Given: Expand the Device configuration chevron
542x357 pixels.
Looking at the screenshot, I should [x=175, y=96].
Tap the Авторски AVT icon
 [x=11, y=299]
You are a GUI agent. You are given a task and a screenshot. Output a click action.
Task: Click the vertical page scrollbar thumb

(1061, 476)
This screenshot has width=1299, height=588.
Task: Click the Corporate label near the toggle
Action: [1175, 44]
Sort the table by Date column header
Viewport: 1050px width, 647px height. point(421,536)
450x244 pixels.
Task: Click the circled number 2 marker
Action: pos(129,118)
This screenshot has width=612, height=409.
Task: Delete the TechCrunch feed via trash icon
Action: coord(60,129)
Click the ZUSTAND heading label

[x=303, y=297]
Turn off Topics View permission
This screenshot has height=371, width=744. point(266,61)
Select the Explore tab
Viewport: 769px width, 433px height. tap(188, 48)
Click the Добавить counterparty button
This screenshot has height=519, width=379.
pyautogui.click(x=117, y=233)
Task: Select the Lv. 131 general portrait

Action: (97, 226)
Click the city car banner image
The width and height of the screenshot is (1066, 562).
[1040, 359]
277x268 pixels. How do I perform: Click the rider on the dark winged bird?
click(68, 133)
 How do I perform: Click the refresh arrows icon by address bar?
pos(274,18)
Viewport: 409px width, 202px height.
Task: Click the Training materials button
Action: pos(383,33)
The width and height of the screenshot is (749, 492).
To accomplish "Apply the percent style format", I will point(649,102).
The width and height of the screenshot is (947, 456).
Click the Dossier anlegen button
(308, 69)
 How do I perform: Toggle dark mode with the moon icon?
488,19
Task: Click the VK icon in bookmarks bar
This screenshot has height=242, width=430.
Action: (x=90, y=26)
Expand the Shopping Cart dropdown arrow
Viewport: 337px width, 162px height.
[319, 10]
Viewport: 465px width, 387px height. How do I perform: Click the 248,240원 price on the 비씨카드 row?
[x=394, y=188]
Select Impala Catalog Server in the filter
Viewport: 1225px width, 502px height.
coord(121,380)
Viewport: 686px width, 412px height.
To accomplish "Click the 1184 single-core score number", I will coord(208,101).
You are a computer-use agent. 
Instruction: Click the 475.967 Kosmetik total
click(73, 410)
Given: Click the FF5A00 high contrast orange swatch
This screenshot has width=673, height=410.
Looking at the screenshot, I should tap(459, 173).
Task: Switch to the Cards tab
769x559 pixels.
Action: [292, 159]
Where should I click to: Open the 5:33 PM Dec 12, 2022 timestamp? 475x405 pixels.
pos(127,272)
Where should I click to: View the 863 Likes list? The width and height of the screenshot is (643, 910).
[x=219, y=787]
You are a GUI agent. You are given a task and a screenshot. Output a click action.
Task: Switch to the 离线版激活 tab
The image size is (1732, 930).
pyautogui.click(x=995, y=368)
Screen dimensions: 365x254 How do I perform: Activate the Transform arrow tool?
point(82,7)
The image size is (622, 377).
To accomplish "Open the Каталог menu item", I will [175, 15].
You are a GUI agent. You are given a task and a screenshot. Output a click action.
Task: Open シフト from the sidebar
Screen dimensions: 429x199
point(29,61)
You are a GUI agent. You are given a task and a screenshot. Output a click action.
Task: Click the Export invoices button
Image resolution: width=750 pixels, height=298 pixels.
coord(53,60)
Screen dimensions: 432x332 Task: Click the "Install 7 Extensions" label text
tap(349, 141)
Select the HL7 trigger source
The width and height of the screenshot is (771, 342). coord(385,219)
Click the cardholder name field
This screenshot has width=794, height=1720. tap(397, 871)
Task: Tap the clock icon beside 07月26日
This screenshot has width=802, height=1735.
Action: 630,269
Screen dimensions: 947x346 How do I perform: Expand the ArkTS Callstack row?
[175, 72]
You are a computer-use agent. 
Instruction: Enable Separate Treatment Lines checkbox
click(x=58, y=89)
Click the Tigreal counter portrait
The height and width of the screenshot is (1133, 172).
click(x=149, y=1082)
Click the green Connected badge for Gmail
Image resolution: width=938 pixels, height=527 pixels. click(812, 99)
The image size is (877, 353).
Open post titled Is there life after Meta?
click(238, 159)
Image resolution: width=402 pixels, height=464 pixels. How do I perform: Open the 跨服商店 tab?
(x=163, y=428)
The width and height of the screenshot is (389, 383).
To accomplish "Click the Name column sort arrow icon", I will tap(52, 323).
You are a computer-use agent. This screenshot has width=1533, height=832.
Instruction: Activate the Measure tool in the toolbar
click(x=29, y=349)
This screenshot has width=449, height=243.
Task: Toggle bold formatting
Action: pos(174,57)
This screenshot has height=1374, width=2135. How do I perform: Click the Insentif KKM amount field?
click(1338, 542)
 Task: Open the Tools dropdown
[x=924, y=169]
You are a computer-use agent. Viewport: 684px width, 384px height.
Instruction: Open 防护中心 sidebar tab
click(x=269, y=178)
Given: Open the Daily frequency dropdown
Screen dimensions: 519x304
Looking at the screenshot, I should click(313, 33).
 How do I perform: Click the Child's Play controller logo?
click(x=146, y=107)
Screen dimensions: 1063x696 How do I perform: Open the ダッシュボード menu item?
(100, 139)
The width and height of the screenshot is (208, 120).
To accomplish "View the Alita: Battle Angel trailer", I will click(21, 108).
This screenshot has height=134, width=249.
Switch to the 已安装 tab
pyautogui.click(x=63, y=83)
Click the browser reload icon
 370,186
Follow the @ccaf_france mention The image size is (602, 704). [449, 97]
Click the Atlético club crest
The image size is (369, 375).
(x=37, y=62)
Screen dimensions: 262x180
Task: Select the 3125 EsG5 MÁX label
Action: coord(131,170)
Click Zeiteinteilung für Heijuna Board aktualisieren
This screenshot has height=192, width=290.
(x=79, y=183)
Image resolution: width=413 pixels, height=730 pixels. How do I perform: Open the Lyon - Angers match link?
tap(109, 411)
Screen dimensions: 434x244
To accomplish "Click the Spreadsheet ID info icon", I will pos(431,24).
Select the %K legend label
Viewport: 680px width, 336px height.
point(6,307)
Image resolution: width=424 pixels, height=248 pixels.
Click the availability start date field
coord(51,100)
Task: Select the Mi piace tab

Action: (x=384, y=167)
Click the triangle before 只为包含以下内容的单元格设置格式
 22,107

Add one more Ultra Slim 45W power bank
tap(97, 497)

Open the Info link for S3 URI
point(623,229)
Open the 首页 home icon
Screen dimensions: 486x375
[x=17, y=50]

◆ Directions: Reproduce all of the lines above word for word, keeping them in the same order.

◆ Output:
Given: Expand the Device configuration chevron
542x357 pixels.
Looking at the screenshot, I should [x=175, y=96].
Tap the Авторски AVT icon
 [x=11, y=299]
You are a GUI agent. You are given a task and a screenshot. Output a click action.
Task: Click the vertical page scrollbar thumb

(1061, 476)
This screenshot has width=1299, height=588.
Task: Click the Corporate label near the toggle
Action: [1175, 44]
Sort the table by Date column header
Viewport: 1050px width, 647px height. point(421,536)
450x244 pixels.
Task: Click the circled number 2 marker
Action: pos(129,118)
This screenshot has width=612, height=409.
Task: Delete the TechCrunch feed via trash icon
Action: coord(60,129)
Click the ZUSTAND heading label

[x=303, y=297]
Turn off Topics View permission
This screenshot has height=371, width=744. point(266,61)
Select the Explore tab
Viewport: 769px width, 433px height. tap(188, 48)
Click the Добавить counterparty button
This screenshot has height=519, width=379.
pyautogui.click(x=117, y=233)
Task: Select the Lv. 131 general portrait

Action: (97, 226)
Click the city car banner image
The width and height of the screenshot is (1066, 562).
[1040, 359]
277x268 pixels. How do I perform: Click the rider on the dark winged bird?
click(68, 133)
 How do I perform: Click the refresh arrows icon by address bar?
pos(274,18)
Viewport: 409px width, 202px height.
Task: Click the Training materials button
Action: pos(383,33)
The width and height of the screenshot is (749, 492).
To accomplish "Apply the percent style format", I will point(649,102).
The width and height of the screenshot is (947, 456).
Click the Dossier anlegen button
(308, 69)
 How do I perform: Toggle dark mode with the moon icon?
488,19
Task: Click the VK icon in bookmarks bar
This screenshot has height=242, width=430.
Action: (x=90, y=26)
Expand the Shopping Cart dropdown arrow
Viewport: 337px width, 162px height.
[319, 10]
Viewport: 465px width, 387px height. How do I perform: Click the 248,240원 price on the 비씨카드 row?
[x=394, y=188]
Select Impala Catalog Server in the filter
Viewport: 1225px width, 502px height.
coord(121,380)
Viewport: 686px width, 412px height.
To accomplish "Click the 1184 single-core score number", I will coord(208,101).
You are a computer-use agent. 
Instruction: Click the 475.967 Kosmetik total
click(73, 410)
Given: Click the FF5A00 high contrast orange swatch
This screenshot has width=673, height=410.
Looking at the screenshot, I should tap(459, 173).
Task: Switch to the Cards tab
769x559 pixels.
Action: [292, 159]
Where should I click to: Open the 5:33 PM Dec 12, 2022 timestamp? 475x405 pixels.
pos(127,272)
Where should I click to: View the 863 Likes list? The width and height of the screenshot is (643, 910).
[x=219, y=787]
You are a GUI agent. You are given a task and a screenshot. Output a click action.
Task: Switch to the 离线版激活 tab
The image size is (1732, 930).
pyautogui.click(x=995, y=368)
Screen dimensions: 365x254 How do I perform: Activate the Transform arrow tool?
point(82,7)
The image size is (622, 377).
To accomplish "Open the Каталог menu item", I will [175, 15].
You are a GUI agent. You are given a task and a screenshot. Output a click action.
Task: Open シフト from the sidebar
Screen dimensions: 429x199
point(29,61)
You are a GUI agent. You are given a task and a screenshot. Output a click action.
Task: Click the Export invoices button
Image resolution: width=750 pixels, height=298 pixels.
coord(53,60)
Screen dimensions: 432x332 Task: Click the "Install 7 Extensions" label text
tap(349, 141)
Select the HL7 trigger source
The width and height of the screenshot is (771, 342). coord(385,219)
Click the cardholder name field
This screenshot has width=794, height=1720. tap(397, 871)
Task: Tap the clock icon beside 07月26日
This screenshot has width=802, height=1735.
Action: 630,269
Screen dimensions: 947x346 How do I perform: Expand the ArkTS Callstack row?
[175, 72]
You are a computer-use agent. 
Instruction: Enable Separate Treatment Lines checkbox
click(x=58, y=89)
Click the Tigreal counter portrait
The height and width of the screenshot is (1133, 172).
click(x=149, y=1082)
Click the green Connected badge for Gmail
Image resolution: width=938 pixels, height=527 pixels. click(812, 99)
The image size is (877, 353).
Open post titled Is there life after Meta?
click(238, 159)
Image resolution: width=402 pixels, height=464 pixels. How do I perform: Open the 跨服商店 tab?
(x=163, y=428)
The width and height of the screenshot is (389, 383).
To accomplish "Click the Name column sort arrow icon", I will tap(52, 323).
You are a computer-use agent. This screenshot has width=1533, height=832.
Instruction: Activate the Measure tool in the toolbar
click(x=29, y=349)
This screenshot has width=449, height=243.
Task: Toggle bold formatting
Action: pos(174,57)
This screenshot has height=1374, width=2135. How do I perform: Click the Insentif KKM amount field?
click(1338, 542)
 Task: Open the Tools dropdown
[x=924, y=169]
You are a computer-use agent. Viewport: 684px width, 384px height.
Instruction: Open 防护中心 sidebar tab
click(x=269, y=178)
Given: Open the Daily frequency dropdown
Screen dimensions: 519x304
Looking at the screenshot, I should click(313, 33).
 How do I perform: Click the Child's Play controller logo?
click(x=146, y=107)
Screen dimensions: 1063x696 How do I perform: Open the ダッシュボード menu item?
(100, 139)
The width and height of the screenshot is (208, 120).
To accomplish "View the Alita: Battle Angel trailer", I will click(21, 108).
This screenshot has height=134, width=249.
Switch to the 已安装 tab
pyautogui.click(x=63, y=83)
Click the browser reload icon
 370,186
Follow the @ccaf_france mention The image size is (602, 704). [449, 97]
Click the Atlético club crest
The image size is (369, 375).
(x=37, y=62)
Screen dimensions: 262x180
Task: Select the 3125 EsG5 MÁX label
Action: coord(131,170)
Click Zeiteinteilung für Heijuna Board aktualisieren
This screenshot has height=192, width=290.
(x=79, y=183)
Image resolution: width=413 pixels, height=730 pixels. How do I perform: Open the Lyon - Angers match link?
tap(109, 411)
Screen dimensions: 434x244
To accomplish "Click the Spreadsheet ID info icon", I will pos(431,24).
Select the %K legend label
Viewport: 680px width, 336px height.
point(6,307)
Image resolution: width=424 pixels, height=248 pixels.
Click the availability start date field
coord(51,100)
Task: Select the Mi piace tab

Action: (x=384, y=167)
Click the triangle before 只为包含以下内容的单元格设置格式
 22,107

Add one more Ultra Slim 45W power bank
tap(97, 497)

Open the Info link for S3 URI
point(623,229)
Open the 首页 home icon
Screen dimensions: 486x375
[x=17, y=50]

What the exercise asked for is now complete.